Glioblastoma, graded as WHO grade IV, is the most prevalent and aggressive brain tumor in adults. Following the initial standard-of-care surgery and/or chemoradiotherapy recurrence frequently ensues, carrying an unfavorable prognosis. The response to treatment is diverse and survival outcomes rely on factors such as tumor volume, age, performance status, feasibility of resection, and the time lapse between primary diagnosis and initial treatment. The prognosis, however, remains poor. For small volume re-irradiation, carbon ions can be applied safely and effectively, for instance, with 45 Gy (RBE) administered in 15 fractions. Efficacy of re-irradiation with carbon ions in patients with recurrent high-grade glioma was compared to a large multicenter cohort of the German Cancer Consortium Radiation Oncology Group (DKTK-ROG). Median overall survival was 10.5 months in the carbon group (n = 197) compared to 7.9 months in the control cohort treated with photons (n = 565). Patients treated for recurrent high grade glioma CNS WHO grade III seemed to benefit most (overall survival for carbon ions 28.2 months vs. 10.9 months) [30].

4 Helium ions

Between 1957 and 1992, helium ions were utilized in the treatment of over 2054 patients. From 1975 onward, multiple phase I/II trials were initiated to assess the potential application of various heavy charged particles, including helium, carbon, neon, argon, and silicon ions [31,32,33].

At Lawrence Berkeley Laboratories, more than 810 patients underwent radiosurgery for pituitary gland treatment using high-energy plateau helium ions. Levy et al. conducted an 18-year follow-up on this cohort, documenting both the efficacy and tolerability of the treatment. The impressive evidence lies in the low complication rate, with only 1% of the cohort experiencing focal temporal lobe necrosis or cranial nerve injury. The achieved tumor control and successful reduction of growth hormone secretion further highlight the potential of helium ions [34].

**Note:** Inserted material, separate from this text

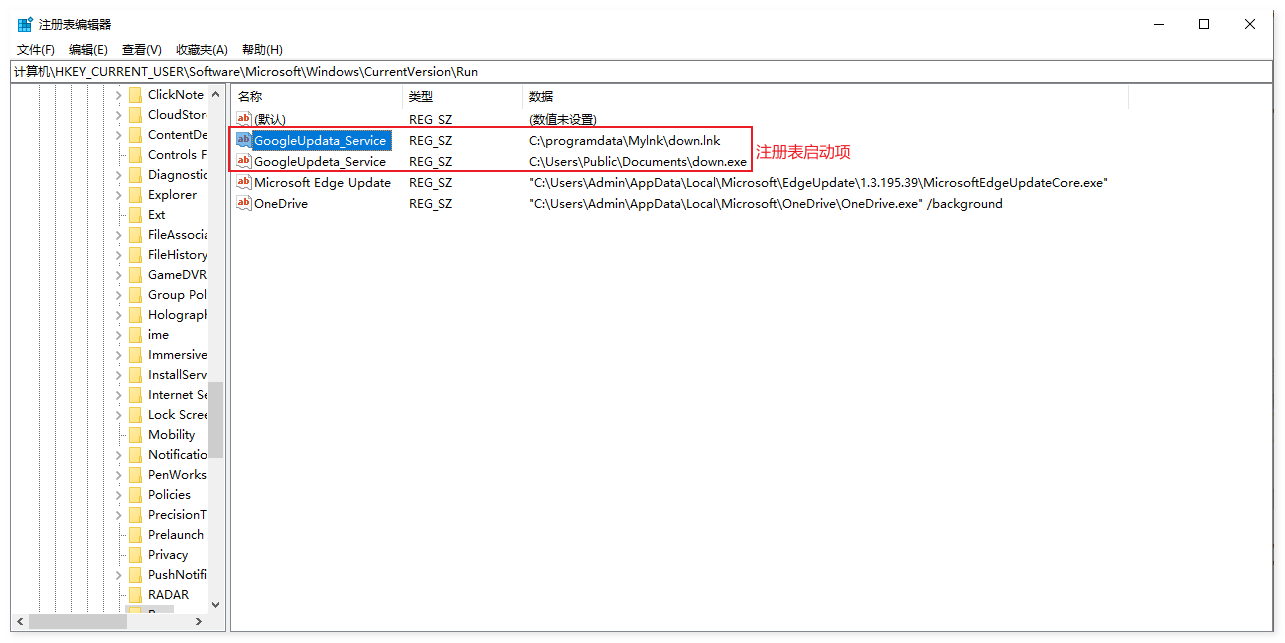Image resolution: width=1285 pixels, height=643 pixels.
Task: Click the string icon beside GoogleUpdeta_Service
Action: pos(244,161)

Saunders and Castro successfully implemented high-dose helium ion irradiation for uveal melanoma, resulting in 97% tumor control [32, 35]. This success paved the way for the first randomized phase III trial in charged particle radiotherapy, investigating the outcomes of helium ion radiotherapy for uveal melanoma compared to 125-Iodine plaques in 184 patients. The long-term analysis confirmed excellent results, demonstrating significantly improved local control and eye preservation with helium irradiation [36, 37].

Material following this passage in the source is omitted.